Tested: Yakima HoldUp 2 bike rack

Words by Pat The Porpoise Campbell | Images by Pat The Porpoise Campbell

The not-so-minor details

Product

Yakima HoldUp 2

Contact

Yakima Australia
www.yakima.com.au

Price

AUD499.00

Positives

Extremely well executed.
Strong as a Sherman tank, yet ergonomic enough that your grandma can use it.
Bottle opener? Why yes, thank you.

Negatives

No clear mounting place for an accessory number plate.

The HoldUp 2 has been one of Yakima most successful products, selling as soon as it lands on the docks. Lucky for us, the crew at Yakima Australia were able to track down a HoldUp 2 in October last year, and the rack has never left the back of the car since.

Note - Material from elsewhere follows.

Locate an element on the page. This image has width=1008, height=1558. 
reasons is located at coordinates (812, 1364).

With the bar set extremely high for Yakima products after our experiences with the Front Loader roof-mounted bike carrier, we were expecting the HoldUp 2 to carry the frothing Yakima torch forward.

The HoldUp 2, holding up two bikes.

The HoldUp 2, holding up two bikes.

One of the features that we liked about the Front Loader was how it doesn’t clamp onto the bike’s frame, meaning there’s no risk of scuffing your frame finish and that the rack will work with absolutely any frame design. Yakima has kept this approach with the HoldUp; a flip up arm with a ratcheting clamp secures your front wheel into robust cradle, then a simple strap restrains the rear wheel into a smaller, pivoting mount.

No frame clamping here.

No frame clamping here.

The wheel cradles are a solid piece of engineering and are deep enough to almost cup your wheel through its radius. This system is able to accommodate 14-29” wheel sizes, and if it really necessary, up to a 48” wheel (for those of us with novelty bikes).

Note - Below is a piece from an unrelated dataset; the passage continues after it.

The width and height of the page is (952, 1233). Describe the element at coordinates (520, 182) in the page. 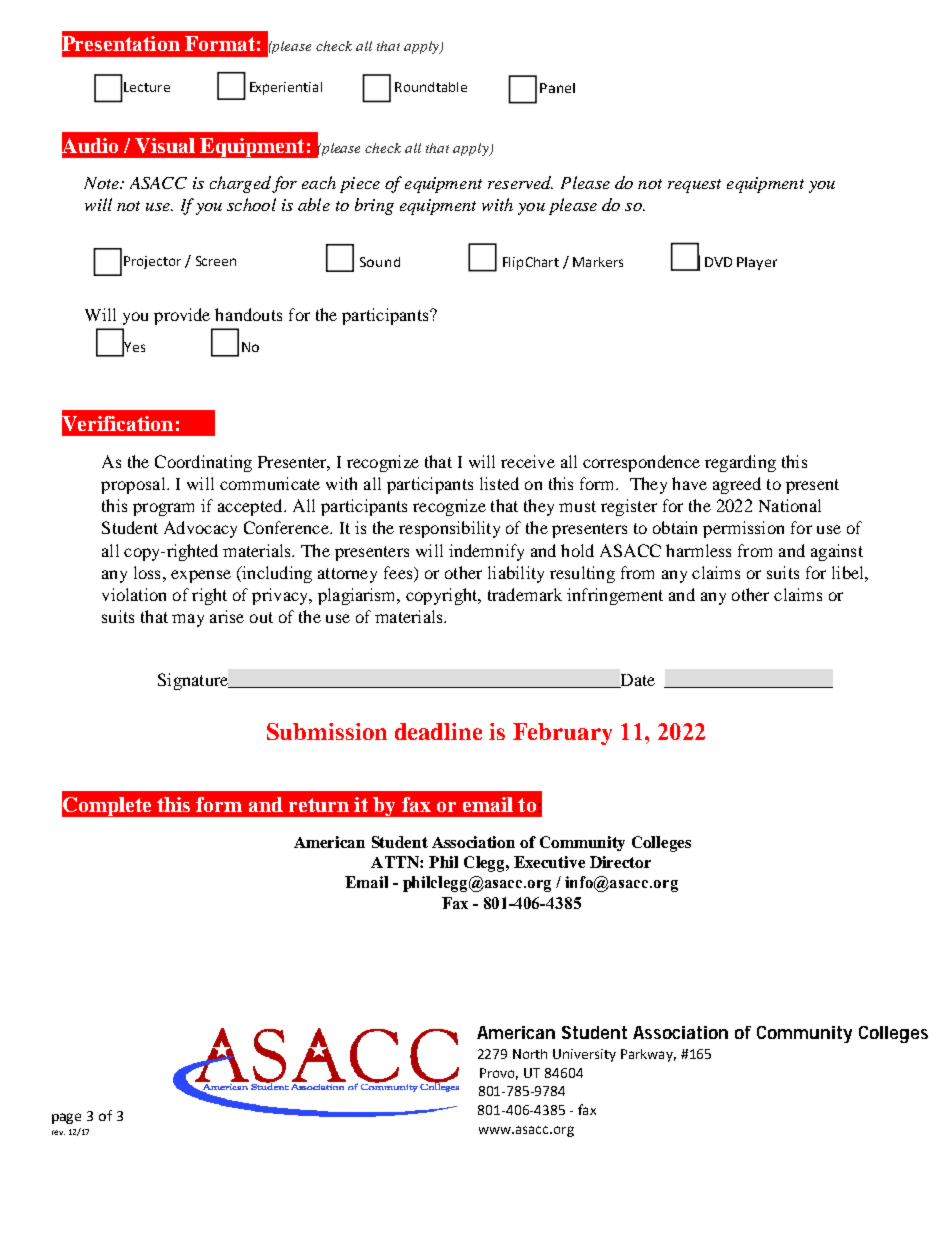

I see `reserved` at that location.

To help avoid clashes between bars/frames etc, the actual cross pieces to which each cradle is mounted can be shifted laterally, so there’s never a need to remove a seat post or turn the bars.

A simple ratchet strap secures the rear wheel. The rear wheel cradle tilts to accommodate different wheelbase lengths.

A simple ratchet strap secures the rear wheel. The rear wheel cradle tilts to accommodate different wheelbase lengths.

The HoldUp 2 utilises a hitch tow bar receiver, so there’s no doubting it can take the weight. Additionally it ensures that there is no vertical or horizontal movement of the carrier (make sure you tighten the stabilising bolt on the bottom of your hitch to stop any vertical movement). Additionally, the hitch system allows the Holdup 2 to be secured to your vehicle via a nifty locking bolt that is supplied with the rack.

For a bike rack that can accommodate two bikes the HoldUp 2 is surprisingly compact. The clamp arms fold flat, and the whole rack folds up vertically too, so you can drive around with the rack mounted and not have worry about knee-capping pedestrians or denting the boss’s Porsche Cayenne.

Yakima HoldUp2 rack-9

Stashed away neatly, for all your reverse parking convenience.

When you do have bikes on the rack, the entire assembly can be tilted down, away from the car too. This means you can still get to your boot, even with two bikes loaded up. The system is strong enough to tilt like this even when loaded up with burly downhill rigs.

The whole rack tilts down to allow you access to the boot.

The whole rack tilts down to allow you access to the boot.

We’re happy to say that the HoldUp 2 is definitely a contender for the best bike rack on the market. Its ability to carry any bike regardless of wheel size or frame configuration, the simplicity of the clamping mechanism, the way it folds away so neatly and how it lets you to access the boot even when fully loaded, all make this a fantastic rack.